Given entries Block Start

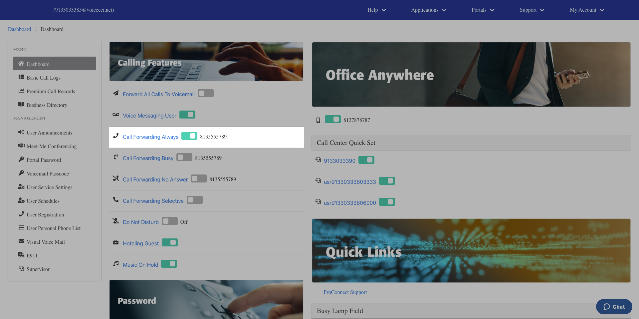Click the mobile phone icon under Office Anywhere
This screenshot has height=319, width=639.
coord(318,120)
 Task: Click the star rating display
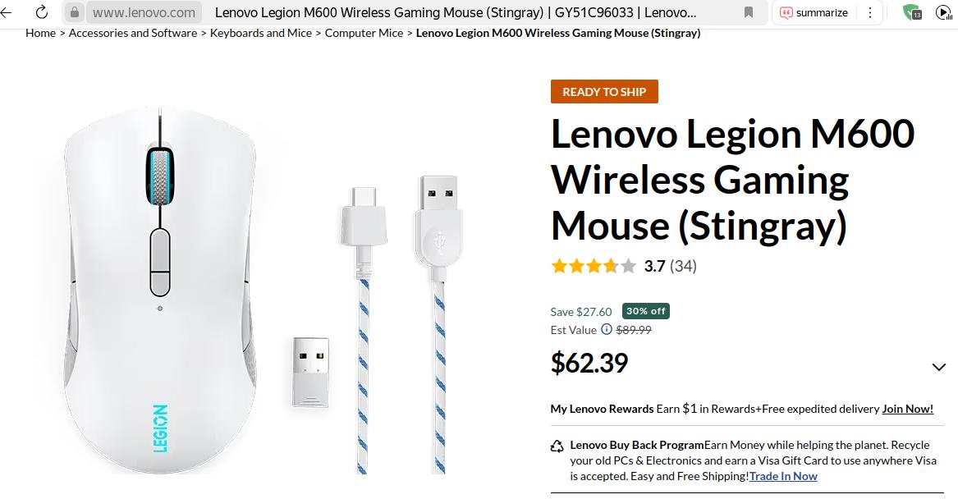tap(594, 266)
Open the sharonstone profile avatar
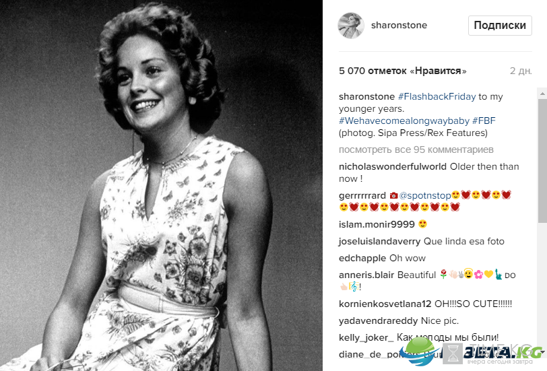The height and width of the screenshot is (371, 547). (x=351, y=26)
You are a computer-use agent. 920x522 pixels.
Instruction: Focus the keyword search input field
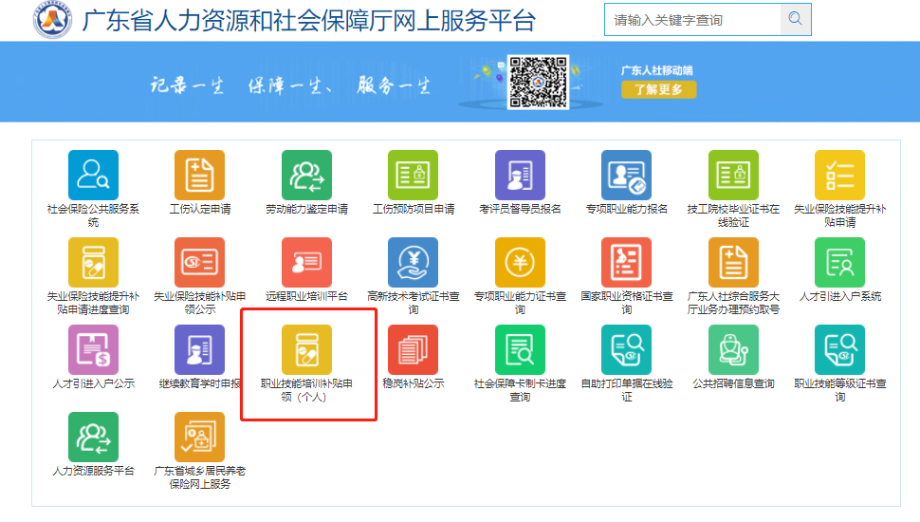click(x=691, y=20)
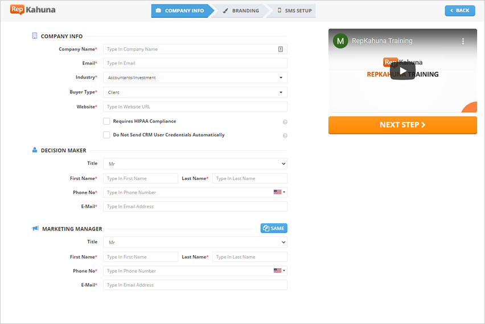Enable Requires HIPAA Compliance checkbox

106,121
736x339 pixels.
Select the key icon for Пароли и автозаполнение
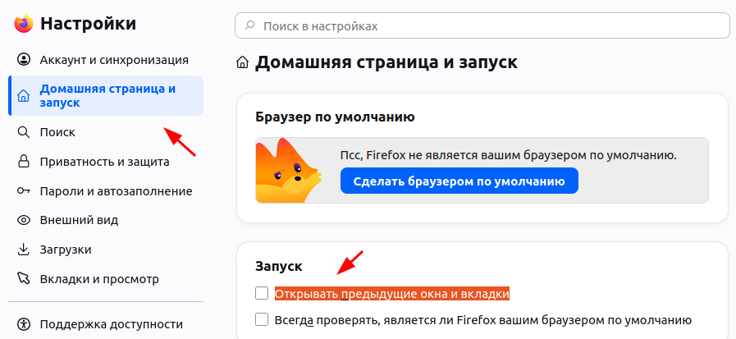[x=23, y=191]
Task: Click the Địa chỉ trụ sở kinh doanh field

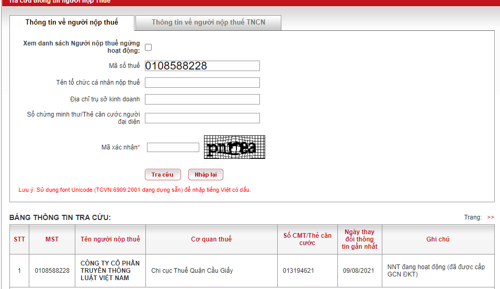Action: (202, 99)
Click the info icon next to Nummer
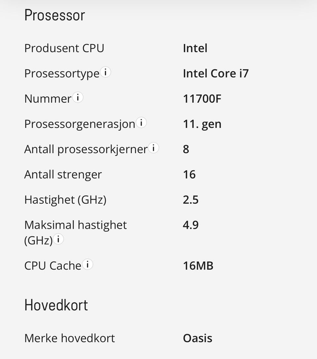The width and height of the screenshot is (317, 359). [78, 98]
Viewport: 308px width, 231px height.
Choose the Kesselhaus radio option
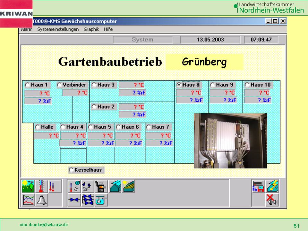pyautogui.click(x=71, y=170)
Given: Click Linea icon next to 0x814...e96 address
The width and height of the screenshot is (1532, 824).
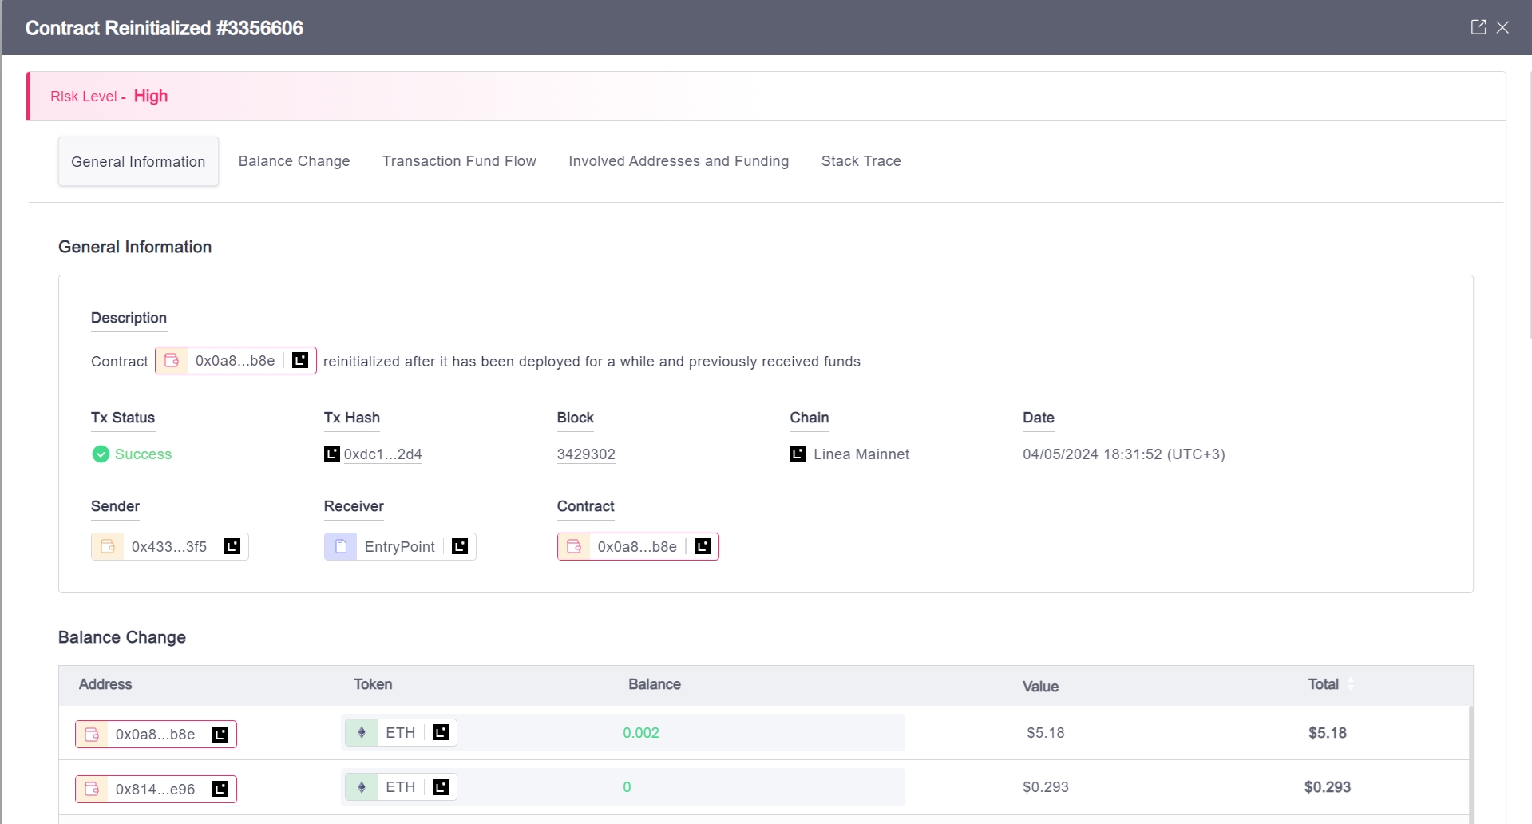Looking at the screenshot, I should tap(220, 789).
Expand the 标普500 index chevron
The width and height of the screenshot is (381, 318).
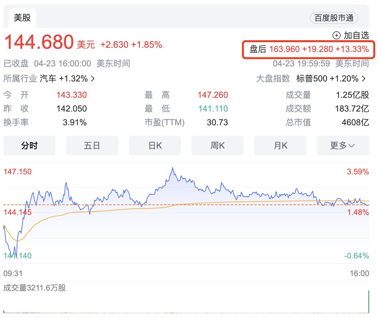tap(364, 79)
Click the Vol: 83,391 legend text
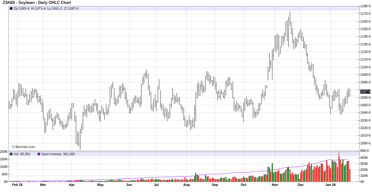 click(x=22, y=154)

Given entries Block End
Given entries Block Start

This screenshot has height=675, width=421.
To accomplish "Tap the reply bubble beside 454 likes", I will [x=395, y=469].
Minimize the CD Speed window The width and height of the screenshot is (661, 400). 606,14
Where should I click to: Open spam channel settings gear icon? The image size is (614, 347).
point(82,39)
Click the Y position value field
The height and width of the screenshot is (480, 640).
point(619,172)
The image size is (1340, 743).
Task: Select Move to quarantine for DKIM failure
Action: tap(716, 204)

Given entries Block End

**Aim of the exercise**
Your answer should be the lines of the records that include the word "pixels".

**Result of the task**
You are a computer-use agent. 920x522 pixels.
736x339 pixels.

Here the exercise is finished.